Pride of place in this search for Patristic 'helps' goes to Angelo Di Berardino for his magisterial 2-volume Encyclopedia of the Early Church (Oxford, 1992). Alas, all this erudition (and the contributors are first rate!) will elude the poor student who does not have $200 for the price of the set. Happily, there is always the library copy. Alongside this 2-volume set is another: the 2-volume set edited by Everett Ferguson, Encyclopedia of Early Christianity (2nd edition, 1997, Garland)—also prohibitively expensive at $290. Johannes Quasten's 4-volume Patrology (Ave Maria) provides the most depth for a given Father, but the paperback edition (at $149 and with very poor binding) ends its coverage with the 5th century figures, Augustine (†430) and Leo the Great († ca. 461). This continues to leave the Oxford set the front-runner due to thoroughness of coverage, with Ferguson close behind.

Now comes the Leibnitzian solution to this dilemma. John McGuckin's Handbook is compact, affordable, thorough, up-to-date and (best of all) available. This makes it a winner on all counts (orthodoxy included!, see his article on the "Trinity"), especially for the beginning student who needs at hand a summary of Athanasius, Gregory Thaumaturgos, etc. But the busy pastor, interested in an affordable refresher survey, will also find McGuckin a boon. Advanced students may be slightly disappointed (some of the bibliographies are dated), but there is enough here to steer them in the right direction for further research.

McGuckin has provided articles from "Abortion" to "Women, Early Christian". In between, we have the standard canon: Clement of Rome, Ignatius, Justin Martyr, Irenaeus, Tertullian, Cyprian, Clement of Alexandria, Athanasius, Arius, Nicene, Constantine, Basil the Great, Gregory Nazianzus, Gregory Nyssa, Chrysostom, Nestorius, Cyril of Alexandria, etc. We also have a few unfamiliar entries: Apophaticism, Benedict of Nursia, Cyril of Scythopolis, Ibas of Edessa, John Moschus, Melania the Elder, Nitria, Romanos the Melodist, Theodotus the Cobbler. Each entry is clearly written and supplemented by a brief bibliography. The whole is adequately introduced by a "Preface" which is followed by a neat "Thematic Guide".

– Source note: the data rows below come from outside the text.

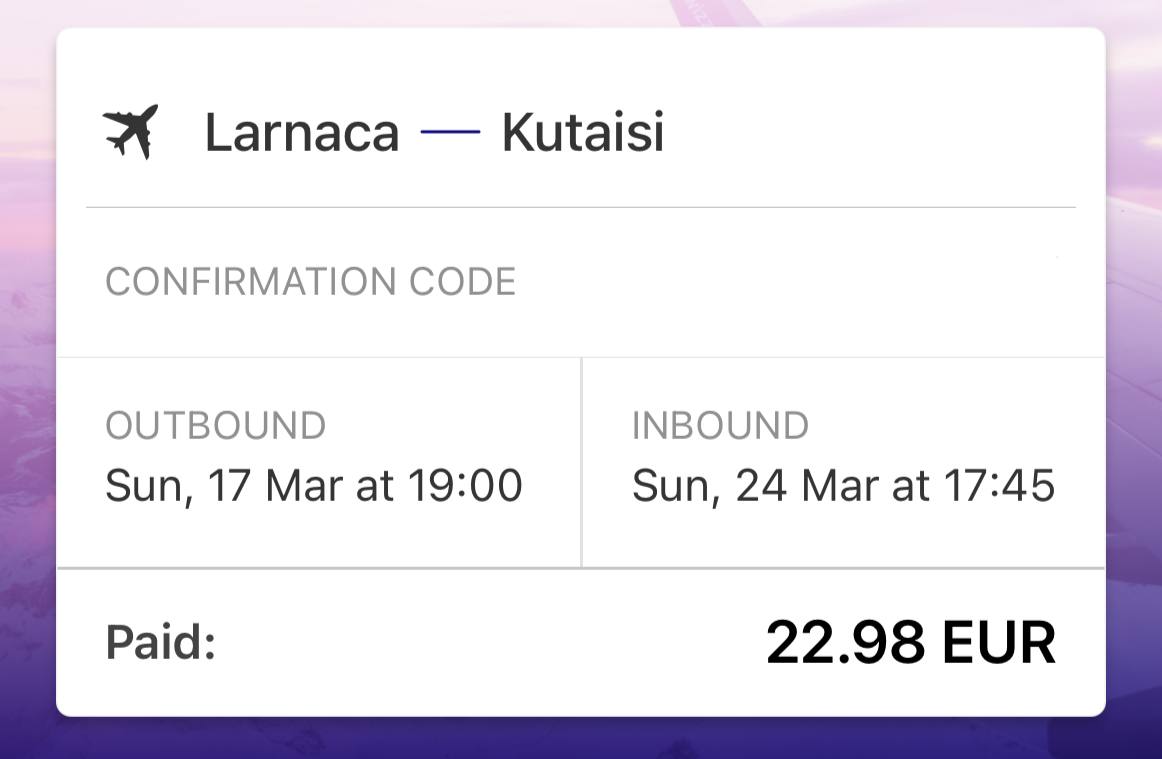
Task: Tap the blue line between Larnaca and Kutaisi
Action: [x=451, y=132]
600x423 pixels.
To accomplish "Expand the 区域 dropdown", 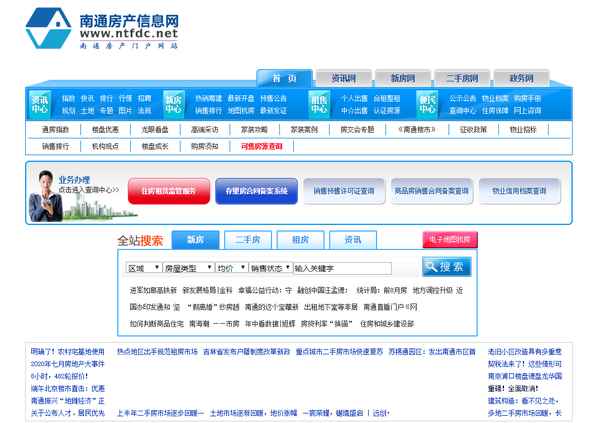I will [144, 268].
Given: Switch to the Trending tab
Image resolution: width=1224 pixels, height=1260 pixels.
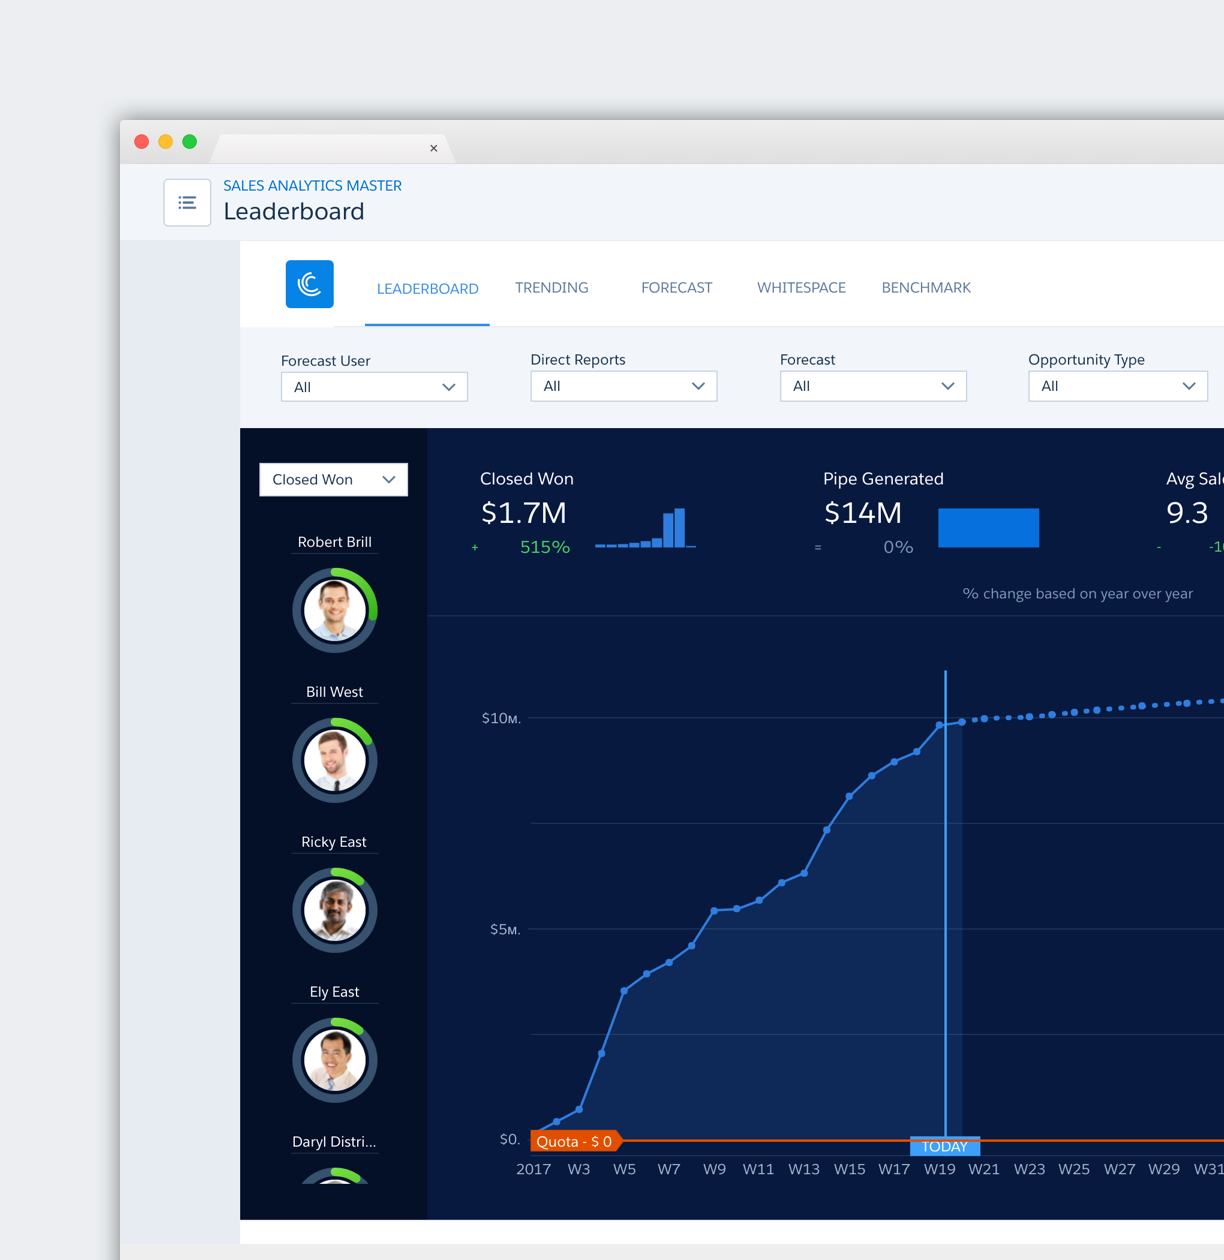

However, there are blunders. "Over the last century the origins of the Gnostic movement have been much studied, and its pre-Christian roots are now generally admitted" (p. 147). Edwin Yamauchi and Hans-Josef Klauck would certainly be surprised to learn about "pre-Christian" gnosticism. These scholars, uninfluenced by the prevailing Bultmanian and religionsgeschichtliche fashions of the early to mid-20th century, have argued persuasively that there is no credible evidence for "pre-Christian" gnosticism.1 That their books and articles therefore are missing from McGuckin's bibliography on the topic is not surprising.

With awareness of McGuckin's Eastern bias (he is, after all, a priest of the Orthodox Church), this is now the single volume of choice for an overview and introduction to the Patristic period. No academic library should be without it. No seminary course in Patristics or Early Church History should consider it an optional purchase.

James T. Dennison, Jr.


1 See now the new release from Hendrickson Publishers by Carl B. Smith entitled No Longer Jews: The Search for Gnostic Origins. Smith suggests that Gnosticism originates in the revolt of Jews in North Africa during the reign of the Emperor Trajan (98-117 A.D.). Smith's volume carries the commendation of Edwin Yamauchi.